Ian Ashdown, P. Eng., LC byHeart Consultants Limited 620 Ballantree Road West Vancouver, BC Canada V7S 1W3 e-mail: byheart@acm.org
Lighting Design + Application contact:
Mark Newman, Editor Lighting Design + Application Illuminating Engineering Society of North America 120 Wall Street, 17th Floor New York, NY 10005 Tel: (212) 248-5000
Rendering with Radiance Greg Ward Larson and Rob Shakespeare ISBN 1-55860-499-5, Hard Cover 664 pages; 1998; Morgan Kaufmann Publishers
Many LD+A readers know Radiance as a lighting design and analysis program that was developed by Greg Ward (Larson) at Lawrence Berkeley National Laboratory. Those who have investigated Radiance know that it is freely available, but usable only if you have a UNIX workstation and the patience to master more than 50 software tools. In ten years, it has attracted a coterie of fewer than 400 dedicated users.
Rendering with Radiance will undoubtedly change this. Originally conceived as a UNIX-style technical manual, the book is much more. It offers several tutorials, numerous application examples, and detailed discussions of the program's underlying mathematical algorithms. The accompanying CD-ROM includes example images, Radiance models and material libraries, reference manuals, and fully commented C source code for Radiance 3.1.
Despite first impressions, this book is not about computer graphics. The Radiance Lighting Simulation and Rendering System was created for advanced lighting designers and academic researchers, and more than half of the book is devoted to applying Radiance to real-world lighting problems. Ward Larson, Shakespeare and three contributing experts discuss luminaire modeling and lighting analysis, daylight simulation, animation, roadway lighting, theatre lighting, and exterior lighting. Even if you have committed yourself to using architectural visualization programs such as Lightscape and RadioRay, you will find an abundance of useful information in this book.
Radiance is the only software program that faithfully models the physical behavior of light, especially specular and semispecular reflections. It has a steep learning curve, but the quality of the architectural renderings it produces is unequalled by any commercial product. With Rendering with Radiance, we now have a user's manual that fully complements the capabilities of its namesake.

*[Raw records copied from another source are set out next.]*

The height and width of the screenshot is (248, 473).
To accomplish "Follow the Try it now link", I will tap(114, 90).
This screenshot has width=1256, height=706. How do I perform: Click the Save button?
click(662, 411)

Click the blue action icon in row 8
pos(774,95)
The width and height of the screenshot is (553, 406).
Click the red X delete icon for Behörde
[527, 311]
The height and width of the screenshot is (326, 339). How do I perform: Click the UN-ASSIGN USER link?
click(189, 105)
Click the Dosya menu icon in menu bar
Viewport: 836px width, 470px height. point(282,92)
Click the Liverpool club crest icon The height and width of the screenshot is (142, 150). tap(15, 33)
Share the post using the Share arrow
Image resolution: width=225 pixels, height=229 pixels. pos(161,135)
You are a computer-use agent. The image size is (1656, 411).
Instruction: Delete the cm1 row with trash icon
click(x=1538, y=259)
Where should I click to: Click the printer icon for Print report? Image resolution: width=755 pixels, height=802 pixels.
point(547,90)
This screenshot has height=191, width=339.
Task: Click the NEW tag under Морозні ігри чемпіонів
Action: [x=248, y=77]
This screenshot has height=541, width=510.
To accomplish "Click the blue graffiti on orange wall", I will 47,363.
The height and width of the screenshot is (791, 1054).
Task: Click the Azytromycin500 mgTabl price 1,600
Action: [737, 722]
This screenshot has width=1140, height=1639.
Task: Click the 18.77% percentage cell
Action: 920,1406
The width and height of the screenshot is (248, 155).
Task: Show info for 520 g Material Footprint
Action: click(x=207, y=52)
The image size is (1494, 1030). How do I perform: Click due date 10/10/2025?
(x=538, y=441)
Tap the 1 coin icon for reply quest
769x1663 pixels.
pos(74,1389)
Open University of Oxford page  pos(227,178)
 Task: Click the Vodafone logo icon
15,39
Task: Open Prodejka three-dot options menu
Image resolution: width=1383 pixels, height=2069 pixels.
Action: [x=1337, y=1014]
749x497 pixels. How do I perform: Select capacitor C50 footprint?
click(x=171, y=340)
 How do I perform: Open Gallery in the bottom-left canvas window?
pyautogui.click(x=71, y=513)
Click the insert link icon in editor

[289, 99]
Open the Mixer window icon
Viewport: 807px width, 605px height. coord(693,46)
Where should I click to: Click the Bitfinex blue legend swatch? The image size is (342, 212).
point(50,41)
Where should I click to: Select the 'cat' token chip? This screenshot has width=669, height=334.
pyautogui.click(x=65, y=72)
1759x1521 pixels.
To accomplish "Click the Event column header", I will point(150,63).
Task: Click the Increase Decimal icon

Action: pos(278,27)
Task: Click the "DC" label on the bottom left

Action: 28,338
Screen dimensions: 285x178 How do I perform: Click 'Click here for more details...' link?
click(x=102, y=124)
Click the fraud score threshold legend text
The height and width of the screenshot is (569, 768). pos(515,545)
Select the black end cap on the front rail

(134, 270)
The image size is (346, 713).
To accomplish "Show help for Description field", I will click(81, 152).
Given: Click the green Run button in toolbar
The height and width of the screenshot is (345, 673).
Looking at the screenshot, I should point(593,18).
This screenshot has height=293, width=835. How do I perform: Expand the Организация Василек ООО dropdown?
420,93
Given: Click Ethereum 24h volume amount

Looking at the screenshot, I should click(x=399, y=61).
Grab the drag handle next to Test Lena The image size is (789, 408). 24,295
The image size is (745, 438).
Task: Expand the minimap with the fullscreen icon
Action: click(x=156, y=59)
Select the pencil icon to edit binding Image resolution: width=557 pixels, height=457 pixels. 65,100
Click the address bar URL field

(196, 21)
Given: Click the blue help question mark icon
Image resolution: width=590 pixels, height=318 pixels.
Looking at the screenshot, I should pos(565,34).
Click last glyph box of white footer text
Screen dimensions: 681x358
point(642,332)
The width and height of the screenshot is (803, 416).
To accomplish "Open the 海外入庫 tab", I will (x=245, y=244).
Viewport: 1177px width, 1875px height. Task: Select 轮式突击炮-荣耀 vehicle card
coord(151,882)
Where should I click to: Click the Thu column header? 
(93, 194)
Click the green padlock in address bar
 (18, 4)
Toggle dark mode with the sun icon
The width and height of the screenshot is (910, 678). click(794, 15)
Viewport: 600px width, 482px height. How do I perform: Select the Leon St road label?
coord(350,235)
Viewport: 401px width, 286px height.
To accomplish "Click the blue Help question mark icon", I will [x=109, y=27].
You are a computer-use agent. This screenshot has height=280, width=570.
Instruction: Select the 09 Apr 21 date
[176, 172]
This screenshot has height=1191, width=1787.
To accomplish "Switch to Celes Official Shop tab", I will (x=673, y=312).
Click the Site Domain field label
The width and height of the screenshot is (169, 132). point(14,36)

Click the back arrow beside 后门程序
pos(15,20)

This truly is a remarkable book. Unlike most computer graphics texts, it presents lengthy discussions of IES photometric data files, luminance meters and spectrophotometers, the CIE overcast sky model, roadway light metrics, veiling luminance, spectral transmission data, and much more. The major algorithms used by Radiance are fully documented, including discussions of their limitations. There is more information in this book on lighting software use and design than can be found in all other books combined.
The major disadvantage of Radiance is that it was developed for UNIX workstations. In the past, this restricted the use of the program (really a set of UNIX tools) mostly to academic researchers. However, the freely-available and popular UNIX clone Linux now allows Radiance to be run with few difficulties on Windows and Macintosh computers.